Geschichte des STV Horst-Emscher
Die Gründung eines Ligavereins
Ein Fußballverein aus Gelsenkirchen waren die Emscherhusaren genannt STV Horst-Emscher. Eine Spiel- und Turnvereinigung, die seit 1928 ihre Heimspielstätte im selbigen Jahr erbauten Fürstenbergstadion hatte. Bereits im Jahr 1892 wurde die Gemeinschaft unter dem Vereinsnamen TV Horst 1892 gegründet. Vierzehn Jahre später, im Jahre 1906, entstand die Fußballabteilung des TV Horst 1892, die sich bereits 1920 mit der TG Horst 1912 zur STV Horst-Emscher zusammenschließ.

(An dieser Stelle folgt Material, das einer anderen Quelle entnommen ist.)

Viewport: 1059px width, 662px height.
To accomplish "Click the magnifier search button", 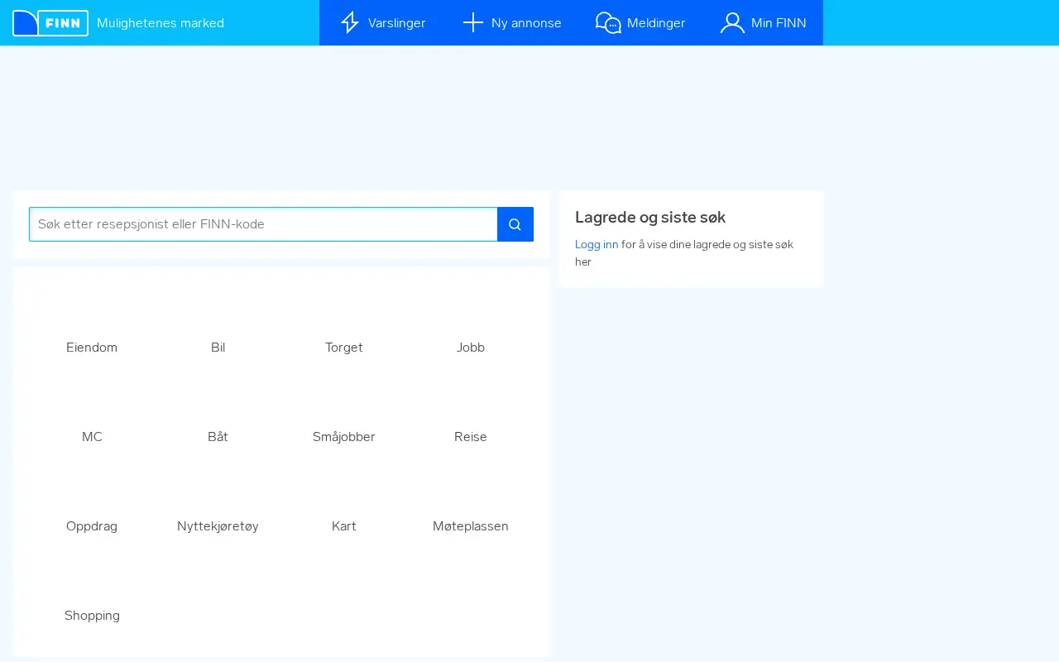I will tap(515, 224).
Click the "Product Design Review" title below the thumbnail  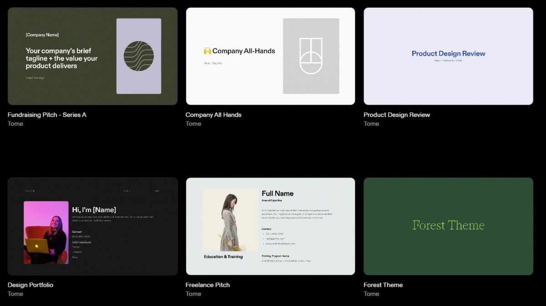click(x=397, y=115)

Mit dem Fusionsverein SG Eintracht Gelsenkirchen schloss sich der Verein am 15. Juni 1973 zur STV Eintracht Gelsenkirchen zusammen. Schon fünf Jahre später, 1978, erfolgte die Rückbenennung in STV Horst-Emscher. Im Februar 1999 wurde der Verein aufgrund eines Konkurses aufgelöst und es folgte die Neugründung unter dem Vereinsnamen STV Horst-Emscher Husaren.
Bedeutende Zeiten der Gemeinschaft
Zwischen dem Jahre 1947 und 1954 war die wohl erfolgreichste Zeit des STV Horst-Emscher, als sie der erstklassigen Oberliga West angehörten. Im Viertelfinale der Meisterschaft 1948 unterlag er dem FC St. Pauli. In der Endrunde um die Deutsche Meisterschaft in der Saison 1949/50 unterlag der Verein dem SpVgg Fürth. Dennoch stand der STV Horst-Emscher in der Tabelle mehrmals vor dem Lokalrivalen FC Schalke 04.
1963 qualifizierte sich der STV in der 2. Liga- West für die neue Regionalliga- West als Grundlage zur Bundesliga. Der Abstieg folgte 1966 in die Amateurliga Westfalen. Hier gewannen sie die Deutsche Amateurmeisterschaft 1967 gegen Hannover 96 (siehe Video).
Letzter Höhepunkt war dann die Qualifikation für die DFB-Pokal-Hauptrunde 1989. Im Wiederholungsspiel schied der STV aber gegen Union Solingen in der ersten Runde aus.